Es ist dann viel sicherer, sich vor weiteren Redesituationen zu drücken. Dadurch können allerdings auch keine neuen, im besten Fall positiven Erfahrungen gemacht werden. Die Angst bleibt unverändert bestehen. Das neue Verhalten, die Redesituationen zu vermeiden, wird zum Teil des ganz normalen eigenen Verhaltens – zu einer Gewohnheit. Im schlimmsten Fall breitet sich diese Gewohnheit aus und es werden immer mehr Situationen vermieden, die so ähnlich sind. Zum Beispiel Telefonate oder schwierige Einzelgespräche, eventuell sogar das Bestellen im Restaurant usw. 

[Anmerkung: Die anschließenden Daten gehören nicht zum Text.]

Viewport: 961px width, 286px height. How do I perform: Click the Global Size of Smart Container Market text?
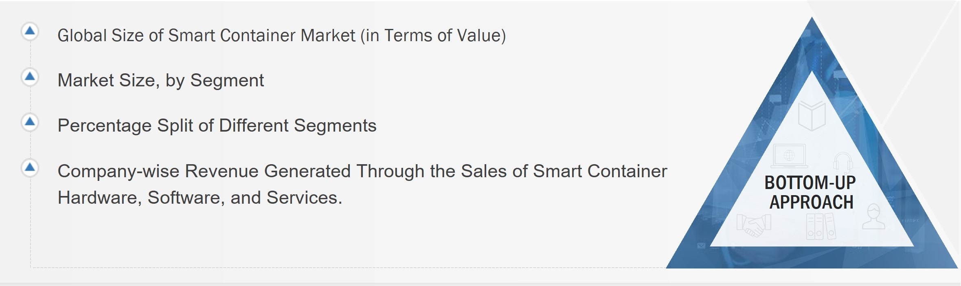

Doch eines Tages kommt diese eine mündliche Prüfung, der eine obligatorische Vortrag oder die unausweichliche Kundenpräsentation. Und mit ihr die aufgeschobene Vorbereitung bis auf den letzten Drücker oder in anderen Fällen die penible Vorbereitung – oft aber auf jeden Fall die schlaflosen Nächte, viel zu viel Kaffee und ein immer weiter steigendes Stresslevel – das genaue Gegenteil von der Verfassung, in der wir in einer Redesituation gut performen können. Sobald die ersten körperlichen Symptome einsetzen – schwitzige Hände, Herzrasen – wird die Angst immer stärker. Sehr wahrscheinlich entsteht dann die nächste negative Erfahrung, die die Bestätigung dafür liefert, nicht reden zu können. 

Dieser Kreislauf verfestigt das Selbstbild von uns als schlechte Rednerin oder schlechter Redner mit jeder Umrundung immer weiter. Das hat reale Konsequenzen, die über das individuelle Leid hinausgehen. Vielleicht wählen wir einen Job lieber nicht, um Redesituationen zu vermeiden. Oder gehen lieber nicht für unsere Überzeugungen auf die Bühne.

Die gute Nachricht: Wenn wir diese Abwärtsspirale der Angst erkannt haben, gibt es Wege hinaus. Und im besten Fall schaffen wir es, sie in die andere Richtung zu bewegen. In dem wir uns mit der eigenen Angst beschäftigen – auch wenn es schmerzhaft ist. In dem wir zu neuen Glaubenssätze über unsere Redefähigkeit finden. Und in dem wir erste positive Erfahrungen sammeln, die uns sagen lassen: “Hey, vielleicht kann ich doch reden – zumindest in dieser oder jeder Situation”. Angst muss direkt adressiert werden. Ansonsten bleibt sie. Und dann trauen wir uns auch die nächste Präsentation zu oder lassen uns zumindest darauf ein. Und Schritt für Schritt verfallen wir weniger in die Stresssituationen und ersetzen schlechte Angewohnheiten mit guten. Und vielleicht schaffen wir es irgendwann sogar, die Angst als Energiequelle zu nutzen und Spaß daran zu haben, unsere Ideen vor anderen zu präsentieren.